Recipe by Dommynchristian
"This is a typical Cuban dish. It's easy to make and quite tasty. This goes best over white rice and some fried plantains."
Top Review by NurseChef
I really like the foundation of this recipe. First, it's done in a crock pot and second because it can be done very casually on a day off and then freeze so you have a comfort dish available when you want it.
I am from Miami,FL. I know tons of variations but without the golden colored Edmundo wine, it doesn't have the taste. I wouldn't use sage because that doesn't go at all in this dish. The way I've always had this also had olives in it but I don't think it would work in a crock pot so I'd add it later and warm it through.

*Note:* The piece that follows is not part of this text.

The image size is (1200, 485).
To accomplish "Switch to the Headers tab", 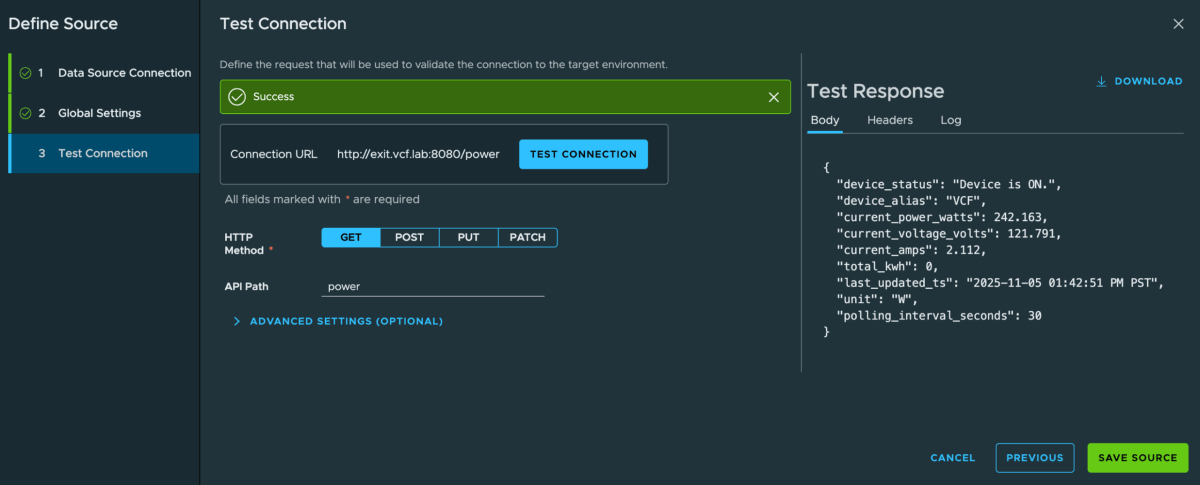I will (x=889, y=120).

When you cook in a crock pot skin and defat the chicken otherwise you have a greasy sauce.
I give you 6 stars because you are re-inventing a dish that is a favorite for years and years and using an appliance that I'm still learning. I truly appreciate your contribution to this site! It makes me want to cook more and have fun with recipes such as yours to tune it up to my tastes.
- 1 large onion, chopped
- 6 garlic cloves, chopped
- 1⁄2 green bell pepper, chopped
- 8 small whole peeled potatoes
- 1 (8 ounce) can tomato sauce
- 1⁄2 cup dry white wine
- 1⁄2 tablespoon cumin
- 1 leaf fresh sage
- salt and pepper
- 2 lbs chicken leg quarters
Directions See How It's Made
- In a medium bowl, combine onion, garlic, bell pepper, and potatoes.
- Stir in tomato sauce and wine; season with cumin, sage leaf, and salt and pepper.
- Place chicken legs in slow cooker, and pour mixture over chicken.
- Cover, and cook on Low heat until juices run clear, about 6 to 8 hours.